**Work instructions**
Continue the blog post below on the causes of poor data quality, beginning immediately after its final sentence.

**Reading passage**
================

14 causes of data quality problems part 1

A businessman controls a huge variety of data in his hands thanks to them having data quality

High-quality data so spotlessly clean is the goal of all data-driven businesses which is why we have developed our Machine Learning filters to remove rogue data.

Part 2 of this blog.

Spotless Data has identified 14 different causes of poor data quality, which is data which your company and your customers are unable to trust. Given that poor quality data can cost businesses 20-35% of their operating revenue, ensuring your data quality is dependable has never been more important.

1. Skill shortages

Data scientists spend 60-90% of their time data cleaning, according to Forbes, and can charge more than $100,000 a year in the USA, due to shortages of them. Also, many businesses, especially those manufacturing internet of things (IoT) products, are now having to deal with large quantities of critical data outside the manufacturing process for the 1st time. Marketing and sales teams which lack data skills may also fail to launch and follow through successfully on a data-driven marketing campaign.

2. Integration of data sources

Many businesses have data from various sources, such as their own automated process, User Generated Content (UGC) and data from multiple third-party sources, each of which may be stored in different file formats. Also, when updating one's platform or moving from a legacy platform to a new one, there may be a need to change the format in which the data are stored. Integrating these data sources in different formats is a major cause of poor quality or dirty data, full of inaccuracies and corruptions. Now by using Spotless Data, you can guarantee data integrity.

Ensuring the smooth integration of these different formats can be a major challenge for businesses. Data integration from different sources is a good example of where your company needs our unique web-based data quality API solution to ensure your company truly can rely on the quality of its data.

3. Technical faults

No technology is perfect, or better than the people who designed it. Whether you are developing your own data models or using other people's, faults produced by the technology itself are not uncommon, and some of these may be beyond the control of your company. However, the solution is identifying these faults and ensuring that they are directly fixed or that a workaround solution is implemented so that all your different data have data validation.

4. Using data for new purposes

While traditional definitions of data quality define it as being fit for the purpose for which it has been designed, Spotless Data recognizes that, in a rapidly changing world, the real test of data quality is whether the data are fit for new purposes for which they were not originally designed. Machine learning is where the software learns for itself as it is used, but if the data quality is poor and only suitable for purposes for which the data were designed, machine learning won't be able to do anything new with the data. Nor will your company.

================

**Data extract**
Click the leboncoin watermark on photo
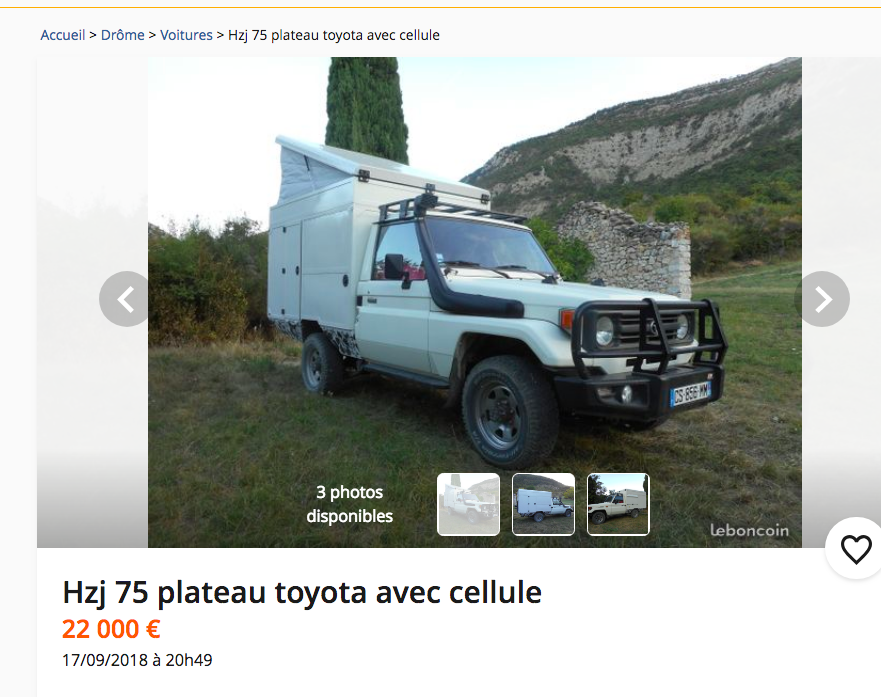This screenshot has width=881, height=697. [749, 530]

================

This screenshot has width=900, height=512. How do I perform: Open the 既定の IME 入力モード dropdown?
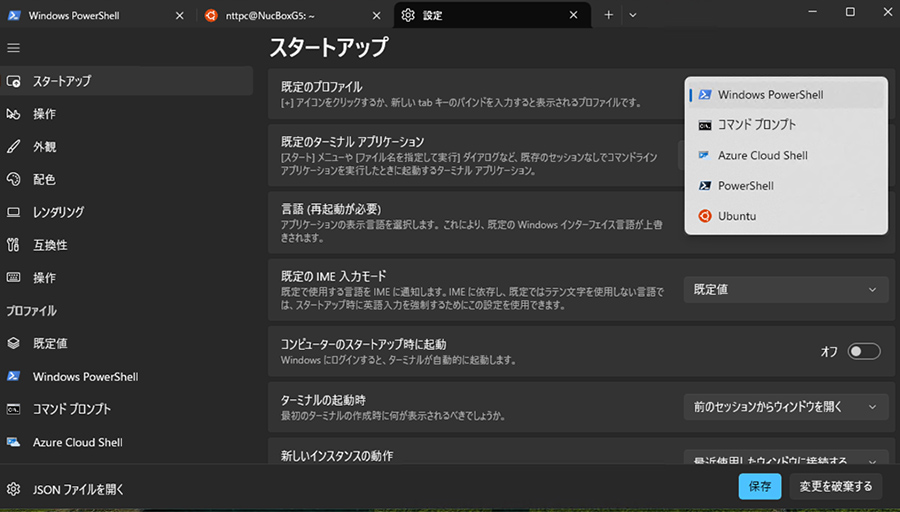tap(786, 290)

================

**Response to this task**
5. Manual entry of data

It is estimated that 58% of errors in data are caused by simple typos or spelling mistakes. While you can teach your employees to enter data in a particular way you cannot guarantee that they won't make mistakes in their data entry, at least once in a while. Recording a phone number as 1324 instead of 1234 is easily done, especially if one is manually entering phone numbers all day long, but could have negative consequences if this results in unintentional cold calling, illegal in many countries. Not to mention the wasted resources in calling the wrong person instead of the right person. This issue is exacerbated with user manually entered content or UGC. Hurried or poorly educated users often make typos by mistake but a smaller number do so deliberately, eg giving the same address formatted in two different ways, perhaps hoping to fraudulently benefit from some special deal your company is offering.

6. Software updates

Also known as patches, software updates are done by most competitive businesses at least several times a year, both to fix vulnerability updates but also to improve the functioning of the software. These updates can sometimes fail due to poor quality data or to unexpected factors which those updating the software had not taken into account. This is essentially an issue of poor data management.

7. Inadequate testing time

Whenever changes are made to one's platform it is important to test that the data are still functioning to a level you can trust. Yet if your platform has large quantities of complex or big data and limited resources for testing the data, eg only being to test on a live site or only having the time to do automated but not manual testing, these can result in corruptions, making the new release worse or more vulnerable than what it has replaced.

So, paradoxically, inadequate testing time can result in needing more time to finish the project successfully. For instance, if you have just updated your website but only checked the new version on Mozilla Firefox's web browser, there may be formatting issues occurring when the site is displayed on Google Chrome. With half a dozen major web browsers and a whole range of devices used to access your platform and unless you properly test all devices and all web browsers, you may find that your new release works perfectly in smartphones and PCs but looks just awful in Apple Macs and tablets.

The API solution

While some of these issues clearly overlap with each other, and require different solutions, ensuring that your data are quality data through using a Data Quality product, such as Spotless Data Quality API, is at the heart of ensuring that poor quality data do not negatively affect your business or impede its pursuits of its goals. The companies with data they can trust are likely to be the winners.

Take a look at our introduction to using our browseable API. You can also test our API on your my filters page though you will need to be logged in first to see this. You can sign-up using your email address, Facebook, Google or GitHub accounts.

You can also view our videos on data cleaning an EPG file and data cleaning a genre column which explain how to use our API.

Here is a quick link to our FAQ. You can also check out our range of subscription packages and pricing. We are offering 500Mb of free data cleaning to all new customers so you can try out our solution for yourself. If you would like to contact us you can speak to one of our team by pressing on the white square icon with a smile within a blue circle, which you can find in the bottom right-hand corner of any of the web pages on our site.

Spotless Data, the One Stop Data Quality Solution API!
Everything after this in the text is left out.